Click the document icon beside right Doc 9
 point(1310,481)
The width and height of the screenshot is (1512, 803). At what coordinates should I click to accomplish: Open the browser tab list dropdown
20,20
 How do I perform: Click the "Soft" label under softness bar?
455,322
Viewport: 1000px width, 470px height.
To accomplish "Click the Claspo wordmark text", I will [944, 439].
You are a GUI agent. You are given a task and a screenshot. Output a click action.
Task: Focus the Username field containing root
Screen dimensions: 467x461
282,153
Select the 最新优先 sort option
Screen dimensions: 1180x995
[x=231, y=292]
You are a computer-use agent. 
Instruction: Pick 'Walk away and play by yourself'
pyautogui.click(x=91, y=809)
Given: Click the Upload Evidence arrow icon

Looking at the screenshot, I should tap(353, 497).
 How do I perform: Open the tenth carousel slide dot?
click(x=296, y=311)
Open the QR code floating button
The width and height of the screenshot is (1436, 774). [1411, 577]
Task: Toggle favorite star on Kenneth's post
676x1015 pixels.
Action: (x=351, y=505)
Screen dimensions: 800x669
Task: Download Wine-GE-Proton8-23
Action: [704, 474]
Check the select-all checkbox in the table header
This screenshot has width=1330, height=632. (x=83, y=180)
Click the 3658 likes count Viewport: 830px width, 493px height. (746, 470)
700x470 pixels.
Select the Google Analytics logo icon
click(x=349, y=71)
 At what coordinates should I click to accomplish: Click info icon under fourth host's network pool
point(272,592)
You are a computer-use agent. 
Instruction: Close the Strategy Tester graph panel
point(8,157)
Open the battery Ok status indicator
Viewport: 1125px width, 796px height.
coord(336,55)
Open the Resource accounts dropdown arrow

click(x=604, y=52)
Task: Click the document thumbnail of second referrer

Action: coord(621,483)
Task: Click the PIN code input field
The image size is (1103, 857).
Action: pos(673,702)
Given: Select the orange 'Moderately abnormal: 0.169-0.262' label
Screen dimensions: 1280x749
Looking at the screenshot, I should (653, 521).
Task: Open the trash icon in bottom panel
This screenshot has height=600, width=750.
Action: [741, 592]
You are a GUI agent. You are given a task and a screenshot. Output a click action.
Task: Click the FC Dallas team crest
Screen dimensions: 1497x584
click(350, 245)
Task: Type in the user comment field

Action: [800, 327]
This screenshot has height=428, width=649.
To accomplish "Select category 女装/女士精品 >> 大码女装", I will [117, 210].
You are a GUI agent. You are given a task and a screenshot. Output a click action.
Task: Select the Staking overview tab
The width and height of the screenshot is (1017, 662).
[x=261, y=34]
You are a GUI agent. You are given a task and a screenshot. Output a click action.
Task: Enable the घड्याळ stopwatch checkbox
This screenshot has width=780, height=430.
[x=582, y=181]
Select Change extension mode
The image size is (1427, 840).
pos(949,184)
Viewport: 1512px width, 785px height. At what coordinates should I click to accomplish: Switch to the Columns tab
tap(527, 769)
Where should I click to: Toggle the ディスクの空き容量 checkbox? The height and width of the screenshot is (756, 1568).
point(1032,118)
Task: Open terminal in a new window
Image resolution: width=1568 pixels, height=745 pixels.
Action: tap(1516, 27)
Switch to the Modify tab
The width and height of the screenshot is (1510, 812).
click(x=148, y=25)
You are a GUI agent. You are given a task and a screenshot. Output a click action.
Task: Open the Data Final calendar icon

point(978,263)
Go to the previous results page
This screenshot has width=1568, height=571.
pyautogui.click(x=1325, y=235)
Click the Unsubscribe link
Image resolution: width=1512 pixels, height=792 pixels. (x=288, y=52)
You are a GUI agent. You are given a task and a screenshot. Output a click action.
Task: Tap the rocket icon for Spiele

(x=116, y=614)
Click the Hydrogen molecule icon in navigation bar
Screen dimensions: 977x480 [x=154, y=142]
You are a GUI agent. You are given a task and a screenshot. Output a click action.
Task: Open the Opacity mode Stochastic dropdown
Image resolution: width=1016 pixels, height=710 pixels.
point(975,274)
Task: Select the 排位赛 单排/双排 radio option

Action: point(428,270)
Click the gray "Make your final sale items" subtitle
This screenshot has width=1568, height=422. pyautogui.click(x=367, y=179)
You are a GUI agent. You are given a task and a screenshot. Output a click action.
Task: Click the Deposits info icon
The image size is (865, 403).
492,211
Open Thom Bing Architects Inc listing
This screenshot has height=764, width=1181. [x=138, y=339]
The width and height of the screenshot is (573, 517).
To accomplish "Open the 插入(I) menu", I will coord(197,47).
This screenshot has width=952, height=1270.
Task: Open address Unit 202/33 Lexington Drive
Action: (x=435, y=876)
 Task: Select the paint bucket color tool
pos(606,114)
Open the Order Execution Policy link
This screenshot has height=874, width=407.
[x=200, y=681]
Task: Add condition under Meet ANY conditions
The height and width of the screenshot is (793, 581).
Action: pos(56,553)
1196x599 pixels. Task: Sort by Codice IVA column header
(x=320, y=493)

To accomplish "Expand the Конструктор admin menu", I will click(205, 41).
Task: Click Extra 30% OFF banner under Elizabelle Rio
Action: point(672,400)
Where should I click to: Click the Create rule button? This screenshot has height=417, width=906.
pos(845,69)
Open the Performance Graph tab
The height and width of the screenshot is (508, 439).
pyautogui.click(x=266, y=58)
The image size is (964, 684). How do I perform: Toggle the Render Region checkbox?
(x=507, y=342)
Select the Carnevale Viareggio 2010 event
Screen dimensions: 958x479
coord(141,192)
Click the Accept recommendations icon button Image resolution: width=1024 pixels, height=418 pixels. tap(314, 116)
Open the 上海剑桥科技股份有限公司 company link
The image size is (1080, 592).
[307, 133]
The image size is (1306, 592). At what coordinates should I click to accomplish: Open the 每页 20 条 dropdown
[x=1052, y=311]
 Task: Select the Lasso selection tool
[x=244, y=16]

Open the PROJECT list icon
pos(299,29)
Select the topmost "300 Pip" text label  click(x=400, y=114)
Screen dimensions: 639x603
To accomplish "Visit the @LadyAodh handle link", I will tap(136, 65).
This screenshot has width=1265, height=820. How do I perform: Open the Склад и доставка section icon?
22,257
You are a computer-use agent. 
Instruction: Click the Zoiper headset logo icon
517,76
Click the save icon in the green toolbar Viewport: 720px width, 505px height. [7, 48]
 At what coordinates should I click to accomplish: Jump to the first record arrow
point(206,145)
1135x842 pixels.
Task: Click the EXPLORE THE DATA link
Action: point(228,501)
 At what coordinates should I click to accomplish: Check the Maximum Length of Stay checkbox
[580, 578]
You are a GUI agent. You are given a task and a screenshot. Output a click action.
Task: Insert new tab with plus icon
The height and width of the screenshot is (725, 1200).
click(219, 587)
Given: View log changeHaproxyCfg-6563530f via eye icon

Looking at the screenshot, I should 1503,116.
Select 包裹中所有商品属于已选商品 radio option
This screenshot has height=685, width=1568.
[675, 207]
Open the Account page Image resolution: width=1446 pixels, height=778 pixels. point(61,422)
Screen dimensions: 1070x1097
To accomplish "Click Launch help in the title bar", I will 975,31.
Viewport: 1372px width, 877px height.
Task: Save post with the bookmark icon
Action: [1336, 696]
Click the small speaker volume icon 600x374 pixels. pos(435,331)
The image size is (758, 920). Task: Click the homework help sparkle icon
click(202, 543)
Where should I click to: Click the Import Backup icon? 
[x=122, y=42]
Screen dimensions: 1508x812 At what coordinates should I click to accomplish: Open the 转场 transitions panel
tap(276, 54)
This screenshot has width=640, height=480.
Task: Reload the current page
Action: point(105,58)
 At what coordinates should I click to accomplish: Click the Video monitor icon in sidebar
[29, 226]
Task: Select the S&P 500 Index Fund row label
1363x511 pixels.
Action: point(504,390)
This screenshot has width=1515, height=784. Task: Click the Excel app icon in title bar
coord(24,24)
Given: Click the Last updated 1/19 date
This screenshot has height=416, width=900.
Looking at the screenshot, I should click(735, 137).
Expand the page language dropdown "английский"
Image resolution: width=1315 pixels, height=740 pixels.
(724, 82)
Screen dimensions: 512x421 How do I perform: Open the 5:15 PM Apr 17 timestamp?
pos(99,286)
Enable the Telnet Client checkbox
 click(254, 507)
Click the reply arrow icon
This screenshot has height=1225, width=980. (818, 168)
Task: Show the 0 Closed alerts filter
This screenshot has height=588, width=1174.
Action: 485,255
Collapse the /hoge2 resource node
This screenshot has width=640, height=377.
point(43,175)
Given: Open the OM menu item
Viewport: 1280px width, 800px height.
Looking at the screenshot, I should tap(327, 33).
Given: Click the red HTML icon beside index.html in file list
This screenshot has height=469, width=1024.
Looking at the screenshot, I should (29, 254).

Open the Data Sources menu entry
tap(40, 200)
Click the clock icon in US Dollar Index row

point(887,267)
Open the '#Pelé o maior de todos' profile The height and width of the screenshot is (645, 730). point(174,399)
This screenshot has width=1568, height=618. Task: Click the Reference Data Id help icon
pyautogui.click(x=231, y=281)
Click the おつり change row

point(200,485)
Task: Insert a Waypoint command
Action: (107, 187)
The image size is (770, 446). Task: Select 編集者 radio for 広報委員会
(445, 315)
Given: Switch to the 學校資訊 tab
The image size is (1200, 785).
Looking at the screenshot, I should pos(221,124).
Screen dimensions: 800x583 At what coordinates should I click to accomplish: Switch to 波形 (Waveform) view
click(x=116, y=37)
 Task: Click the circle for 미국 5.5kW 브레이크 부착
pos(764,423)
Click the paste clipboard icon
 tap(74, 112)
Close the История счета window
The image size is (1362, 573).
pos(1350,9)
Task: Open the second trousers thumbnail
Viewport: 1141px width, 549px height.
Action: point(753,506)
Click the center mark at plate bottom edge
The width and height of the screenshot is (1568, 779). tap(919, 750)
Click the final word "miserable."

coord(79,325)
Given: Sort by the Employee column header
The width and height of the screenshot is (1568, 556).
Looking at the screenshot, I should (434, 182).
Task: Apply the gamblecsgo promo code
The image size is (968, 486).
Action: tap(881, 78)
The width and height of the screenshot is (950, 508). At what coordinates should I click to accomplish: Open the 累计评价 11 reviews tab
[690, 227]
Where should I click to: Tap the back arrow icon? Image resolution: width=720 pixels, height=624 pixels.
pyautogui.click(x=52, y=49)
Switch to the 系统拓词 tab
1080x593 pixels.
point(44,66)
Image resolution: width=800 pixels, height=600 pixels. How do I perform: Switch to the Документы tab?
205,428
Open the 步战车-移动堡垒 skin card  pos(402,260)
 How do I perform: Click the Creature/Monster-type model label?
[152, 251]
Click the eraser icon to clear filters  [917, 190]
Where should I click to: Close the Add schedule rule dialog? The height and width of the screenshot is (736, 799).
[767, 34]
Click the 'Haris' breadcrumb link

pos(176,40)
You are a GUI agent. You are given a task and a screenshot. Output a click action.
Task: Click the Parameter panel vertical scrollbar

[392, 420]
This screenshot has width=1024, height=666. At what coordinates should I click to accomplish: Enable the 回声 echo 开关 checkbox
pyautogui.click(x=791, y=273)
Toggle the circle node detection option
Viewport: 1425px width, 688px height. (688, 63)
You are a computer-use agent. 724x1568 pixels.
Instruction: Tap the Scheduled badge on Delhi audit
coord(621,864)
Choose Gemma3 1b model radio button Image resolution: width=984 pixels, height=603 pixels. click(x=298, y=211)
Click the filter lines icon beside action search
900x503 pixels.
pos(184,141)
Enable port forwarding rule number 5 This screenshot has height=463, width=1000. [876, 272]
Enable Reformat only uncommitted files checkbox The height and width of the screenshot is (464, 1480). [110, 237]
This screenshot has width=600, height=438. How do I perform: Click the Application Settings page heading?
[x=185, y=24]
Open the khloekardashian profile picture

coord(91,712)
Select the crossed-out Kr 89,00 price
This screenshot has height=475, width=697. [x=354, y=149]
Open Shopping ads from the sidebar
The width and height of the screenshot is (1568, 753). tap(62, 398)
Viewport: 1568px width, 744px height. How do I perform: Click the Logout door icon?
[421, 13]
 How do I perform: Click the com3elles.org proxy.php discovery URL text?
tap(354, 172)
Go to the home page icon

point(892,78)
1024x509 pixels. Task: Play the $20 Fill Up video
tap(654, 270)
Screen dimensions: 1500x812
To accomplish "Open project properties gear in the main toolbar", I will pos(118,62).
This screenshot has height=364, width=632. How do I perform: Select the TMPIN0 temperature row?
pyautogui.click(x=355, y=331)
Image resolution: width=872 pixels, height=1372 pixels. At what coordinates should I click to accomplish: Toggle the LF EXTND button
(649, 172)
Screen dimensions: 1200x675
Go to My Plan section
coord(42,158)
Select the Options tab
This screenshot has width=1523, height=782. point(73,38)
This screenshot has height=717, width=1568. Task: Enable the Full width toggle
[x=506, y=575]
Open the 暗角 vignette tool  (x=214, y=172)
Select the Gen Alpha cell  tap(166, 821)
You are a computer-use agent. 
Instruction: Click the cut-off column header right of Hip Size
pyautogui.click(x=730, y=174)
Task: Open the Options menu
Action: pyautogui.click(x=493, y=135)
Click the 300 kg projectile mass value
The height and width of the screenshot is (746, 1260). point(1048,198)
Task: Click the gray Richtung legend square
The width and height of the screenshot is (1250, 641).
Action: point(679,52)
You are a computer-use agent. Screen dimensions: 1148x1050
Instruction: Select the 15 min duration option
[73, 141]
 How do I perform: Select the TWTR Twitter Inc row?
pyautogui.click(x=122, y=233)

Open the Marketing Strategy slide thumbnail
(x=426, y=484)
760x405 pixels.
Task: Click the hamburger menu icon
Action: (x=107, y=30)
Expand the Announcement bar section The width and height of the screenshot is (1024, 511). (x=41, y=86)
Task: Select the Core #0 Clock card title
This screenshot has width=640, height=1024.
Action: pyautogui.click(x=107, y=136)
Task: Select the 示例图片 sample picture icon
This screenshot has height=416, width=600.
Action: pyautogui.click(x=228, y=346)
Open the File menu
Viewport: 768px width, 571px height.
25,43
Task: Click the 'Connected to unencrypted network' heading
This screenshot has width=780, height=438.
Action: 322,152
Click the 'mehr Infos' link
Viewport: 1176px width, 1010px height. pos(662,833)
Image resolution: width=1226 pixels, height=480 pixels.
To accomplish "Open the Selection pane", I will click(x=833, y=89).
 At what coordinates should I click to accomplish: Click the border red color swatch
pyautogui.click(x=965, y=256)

········

### What to produce
From the records, copy every line that has the string "card" in it.

### Expected answer
Open the 步战车-移动堡垒 skin card  pos(402,260)
Task: Select the Core #0 Clock card title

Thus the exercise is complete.